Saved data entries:
--- --- ---

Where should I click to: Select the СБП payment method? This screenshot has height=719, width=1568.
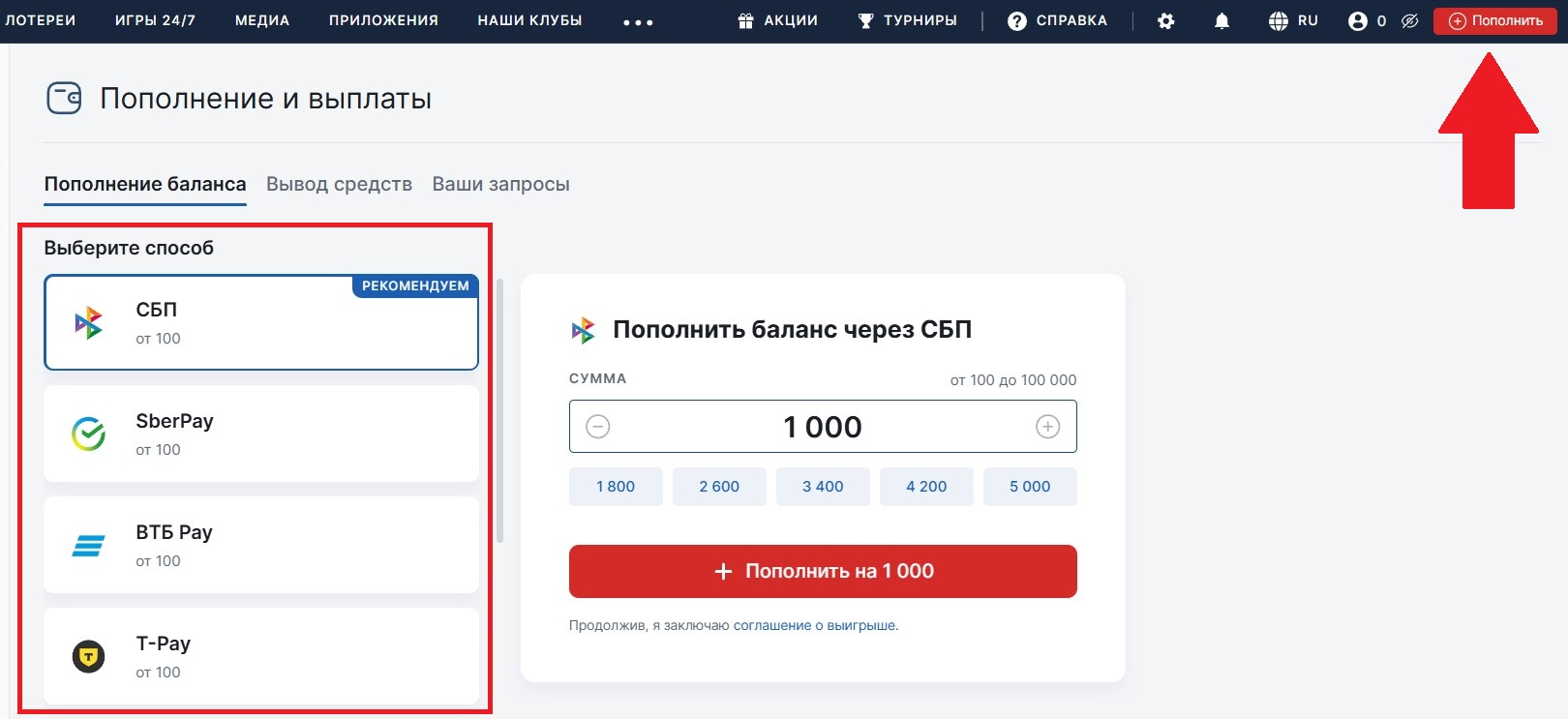point(261,322)
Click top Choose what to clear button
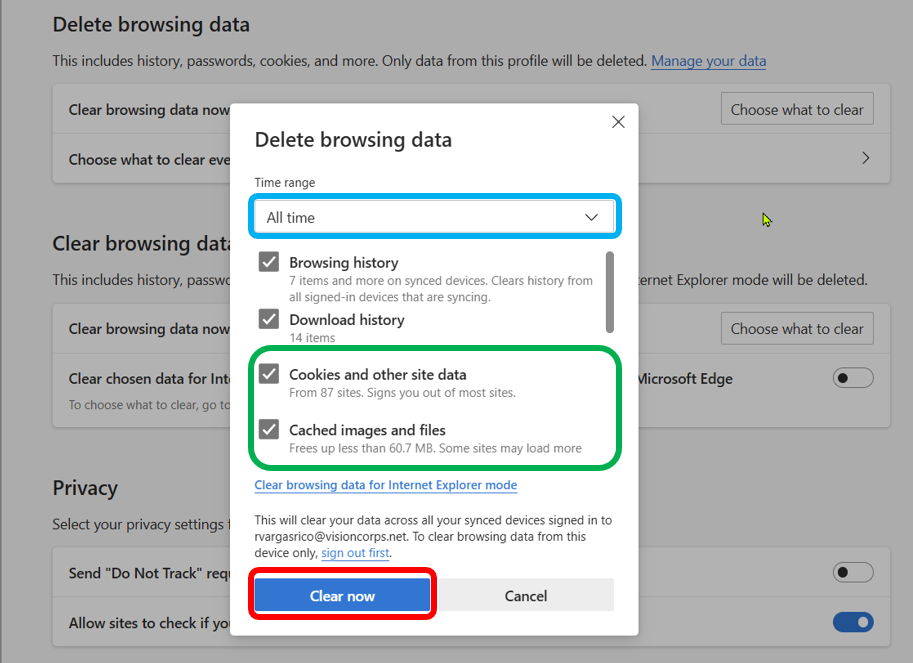 (796, 109)
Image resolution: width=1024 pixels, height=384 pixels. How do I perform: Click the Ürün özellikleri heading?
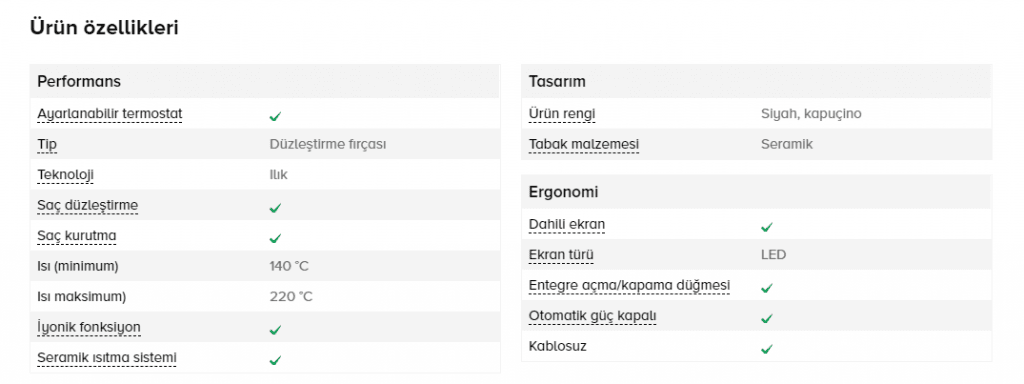point(104,28)
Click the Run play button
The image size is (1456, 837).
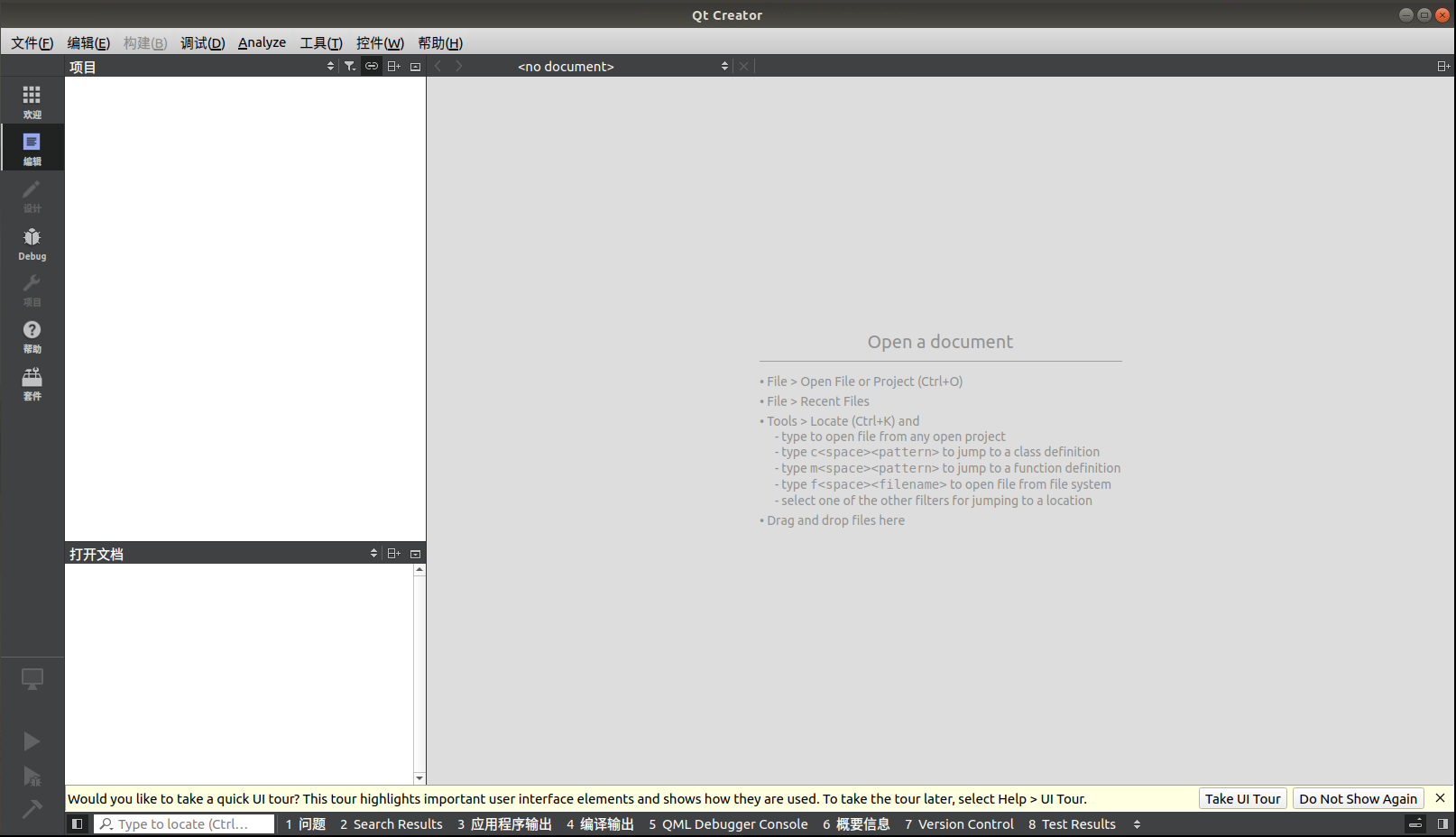(x=32, y=741)
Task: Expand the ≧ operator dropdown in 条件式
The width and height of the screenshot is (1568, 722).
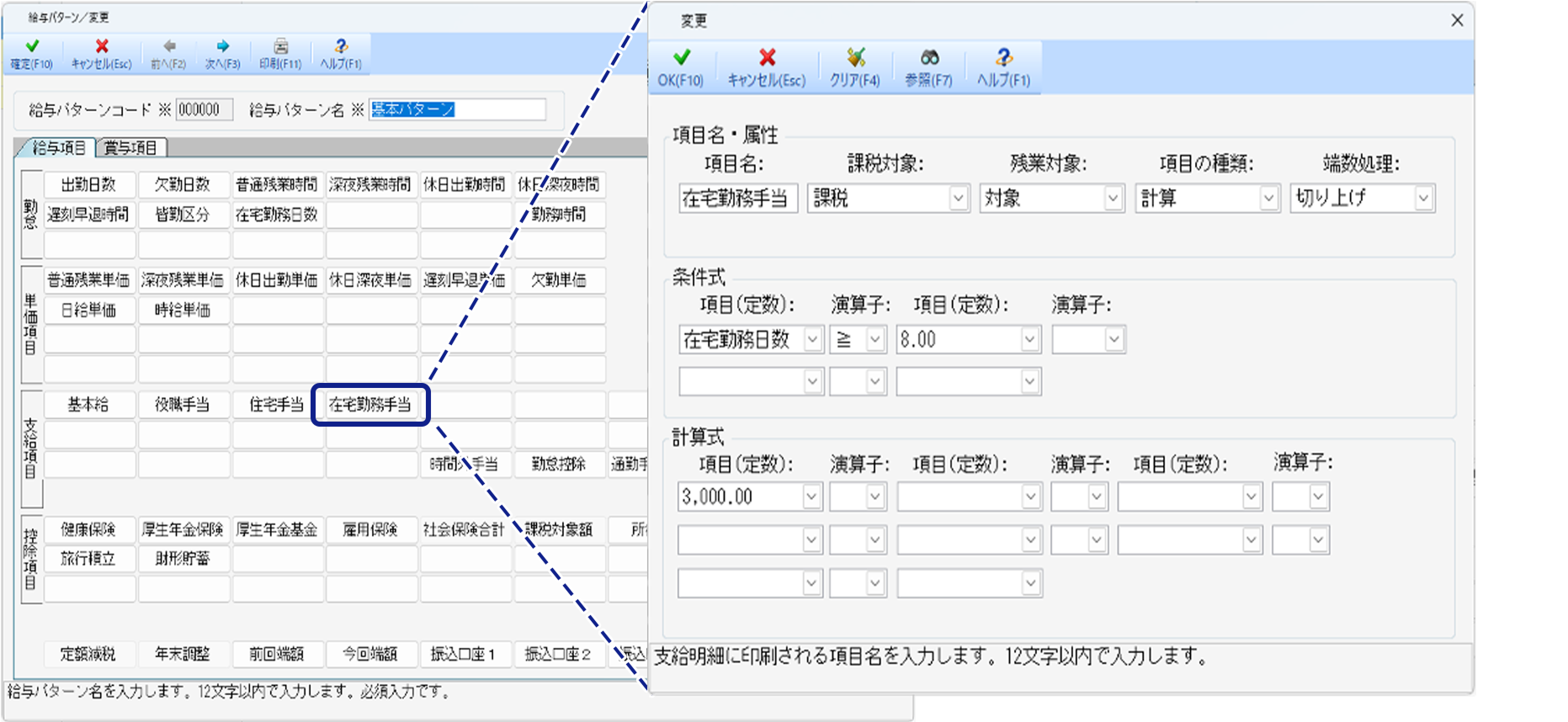Action: point(875,340)
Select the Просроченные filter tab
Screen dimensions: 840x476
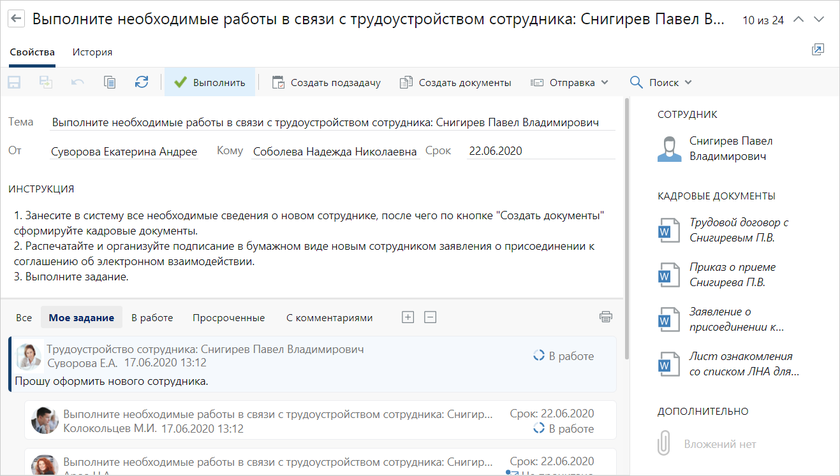[228, 318]
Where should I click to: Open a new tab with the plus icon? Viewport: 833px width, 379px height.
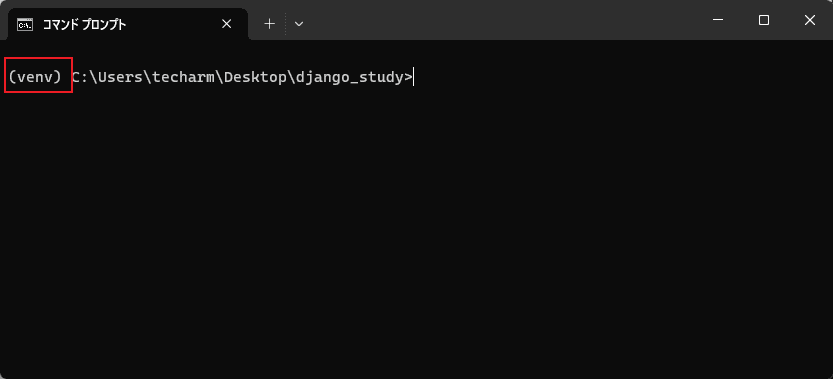[x=269, y=24]
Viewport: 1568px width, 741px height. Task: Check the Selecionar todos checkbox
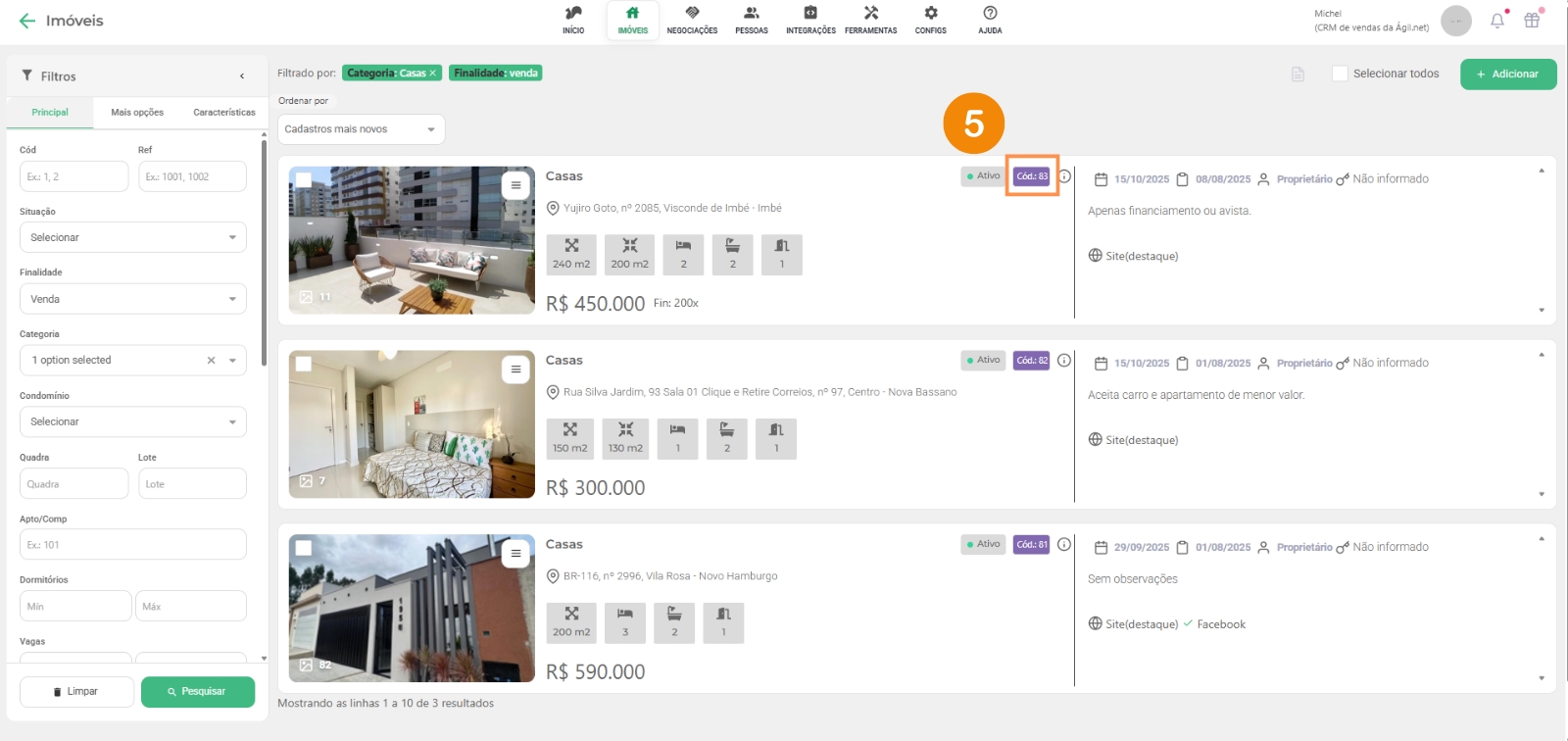click(x=1340, y=74)
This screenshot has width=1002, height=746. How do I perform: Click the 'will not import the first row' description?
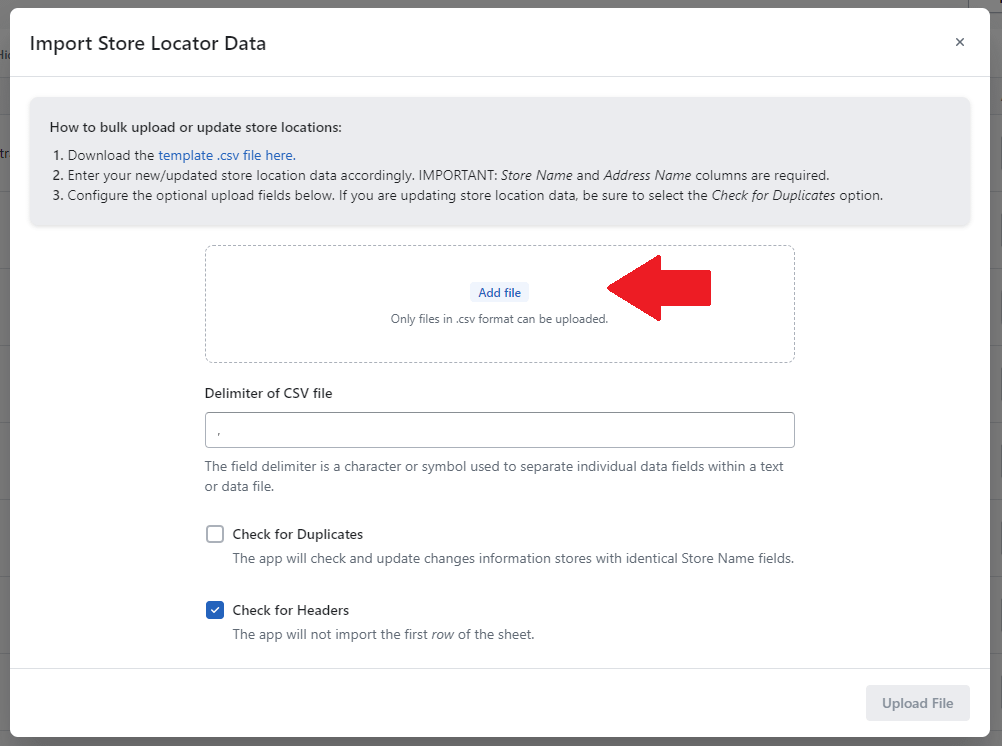point(383,634)
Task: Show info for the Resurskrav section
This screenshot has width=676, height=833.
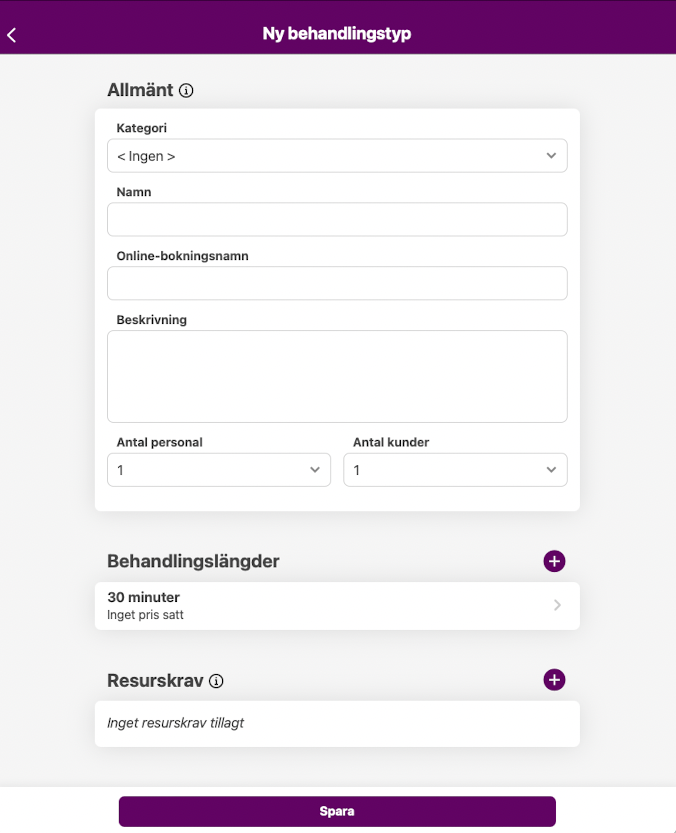Action: 216,681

--- --- ---

YOUR ASSIGNMENT:
Without the pictures, please output every record exactly.

REPLY TO THE TASK:
Where should I click to: Select the СБП payment method? This screenshot has height=719, width=1568.
point(261,322)
Click top Choose what to clear button
 (796, 109)
Image resolution: width=1024 pixels, height=384 pixels. How do I perform: Click the Ürün özellikleri heading?
point(104,28)
Click the Run play button
The image size is (1456, 837).
(x=32, y=741)
Task: Expand the ≧ operator dropdown in 条件式
The width and height of the screenshot is (1568, 722).
Action: point(875,340)
Select the Просроченные filter tab
Screen dimensions: 840x476
[228, 318]
Where should I click to: Open a new tab with the plus icon? Viewport: 833px width, 379px height.
[x=269, y=24]
Viewport: 1568px width, 741px height. Task: Check the Selecionar todos checkbox
click(x=1340, y=74)
This screenshot has width=1002, height=746. How do I perform: Click the 'will not import the first row' description?
point(383,634)
Task: Show info for the Resurskrav section
This screenshot has width=676, height=833.
Action: 216,681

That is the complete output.